The biggest score, however, came when Justin Tucker of the Baltimore Ravens posted about the brand. Apparently, his ‘one-of-a-kindness’ is the fact that he can sing opera in seven languages. Dr. Pepper got together with him to shoot a three minute film, and suddenly local news picked up the story, followed by blogs, and then the national media.
They keep the conversation going
In December, The Ravens won a game in which Tucker scored all 18 points, and the game announcer actually said, “holy Dr. Pepper.” That sound bite was replayed on ESPN, and resulted in tons of earned media. Baer and his team bought six different containers of Dr. Pepper, and FedExed them to Tucker to congratulate him on the win, and he responded by posting a photo of the gift on Instagram. Guess what? The story was picked up again in the media.
Fast forward to the end of the season. Tucker had the chance to play in the Pro Bowl, which relies on fan votes. Dr. Pepper stepped in by asking its 16 million fans on Facebook to support him. Tucker’s agent said Dr. Pepper was a big reason why he was voted in.
They learn as they go
Despite these epic successes, there have been bumps along the way. When Facebook went public, Dr.

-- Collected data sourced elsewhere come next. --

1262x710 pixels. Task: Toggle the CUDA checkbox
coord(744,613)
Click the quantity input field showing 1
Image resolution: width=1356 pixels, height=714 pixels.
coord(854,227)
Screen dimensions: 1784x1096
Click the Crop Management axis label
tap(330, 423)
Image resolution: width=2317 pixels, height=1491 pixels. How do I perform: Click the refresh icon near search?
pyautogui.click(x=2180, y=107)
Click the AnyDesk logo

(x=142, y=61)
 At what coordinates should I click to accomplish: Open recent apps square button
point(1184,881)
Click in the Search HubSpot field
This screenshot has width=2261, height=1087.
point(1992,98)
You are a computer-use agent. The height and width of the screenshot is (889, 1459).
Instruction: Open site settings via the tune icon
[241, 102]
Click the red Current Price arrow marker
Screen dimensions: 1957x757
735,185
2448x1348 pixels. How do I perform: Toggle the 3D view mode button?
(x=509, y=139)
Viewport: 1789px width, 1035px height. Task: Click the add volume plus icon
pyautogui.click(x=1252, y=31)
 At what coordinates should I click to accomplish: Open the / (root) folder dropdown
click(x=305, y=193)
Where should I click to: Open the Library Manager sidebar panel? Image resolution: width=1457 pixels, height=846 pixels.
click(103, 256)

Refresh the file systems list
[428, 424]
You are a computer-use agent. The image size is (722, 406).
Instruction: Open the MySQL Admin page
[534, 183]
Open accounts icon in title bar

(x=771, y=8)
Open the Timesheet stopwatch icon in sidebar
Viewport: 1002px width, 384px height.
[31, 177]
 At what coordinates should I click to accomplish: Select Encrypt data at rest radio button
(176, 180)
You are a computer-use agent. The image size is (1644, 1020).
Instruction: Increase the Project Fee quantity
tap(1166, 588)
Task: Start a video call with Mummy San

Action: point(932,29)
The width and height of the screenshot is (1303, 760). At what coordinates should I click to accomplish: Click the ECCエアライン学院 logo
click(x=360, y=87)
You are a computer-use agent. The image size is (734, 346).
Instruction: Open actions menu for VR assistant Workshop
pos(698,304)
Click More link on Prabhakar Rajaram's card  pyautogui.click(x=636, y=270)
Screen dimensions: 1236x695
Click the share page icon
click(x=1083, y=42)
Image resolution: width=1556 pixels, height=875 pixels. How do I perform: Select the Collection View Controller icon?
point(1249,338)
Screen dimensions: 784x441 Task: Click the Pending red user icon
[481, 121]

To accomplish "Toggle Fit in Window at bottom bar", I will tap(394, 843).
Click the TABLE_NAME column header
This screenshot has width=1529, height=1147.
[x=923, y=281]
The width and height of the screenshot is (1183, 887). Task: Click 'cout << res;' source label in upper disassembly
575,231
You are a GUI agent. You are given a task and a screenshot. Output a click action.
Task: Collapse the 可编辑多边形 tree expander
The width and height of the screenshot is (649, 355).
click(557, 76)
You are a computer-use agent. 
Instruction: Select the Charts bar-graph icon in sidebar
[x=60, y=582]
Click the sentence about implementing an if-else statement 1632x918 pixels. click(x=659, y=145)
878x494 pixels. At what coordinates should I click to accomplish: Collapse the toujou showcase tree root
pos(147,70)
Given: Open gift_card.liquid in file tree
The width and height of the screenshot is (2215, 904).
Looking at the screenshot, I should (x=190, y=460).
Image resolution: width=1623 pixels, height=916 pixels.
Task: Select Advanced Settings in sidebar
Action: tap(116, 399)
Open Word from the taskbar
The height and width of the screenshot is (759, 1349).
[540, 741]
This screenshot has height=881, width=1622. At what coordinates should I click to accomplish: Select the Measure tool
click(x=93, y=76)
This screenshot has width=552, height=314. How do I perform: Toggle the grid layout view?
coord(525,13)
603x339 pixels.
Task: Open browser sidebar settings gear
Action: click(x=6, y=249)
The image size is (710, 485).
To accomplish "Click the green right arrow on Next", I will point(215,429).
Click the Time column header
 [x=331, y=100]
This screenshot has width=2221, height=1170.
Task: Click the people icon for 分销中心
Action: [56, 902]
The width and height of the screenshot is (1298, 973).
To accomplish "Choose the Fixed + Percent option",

Pepper posted a photo of a can with a wig and called it “Mike Pepperburg.” Not the worst social media faux pas, but Nichols’ team knew pretty quickly that this approach wasn’t really true to the brand. “Our role is not to lose sight of what our brand belief is, but to conform to what our brand beliefs are,” she explained.
If you’re doing it right, said Nichols, you won’t be able to tell whether a post is coming from the brand or from its passionate fans.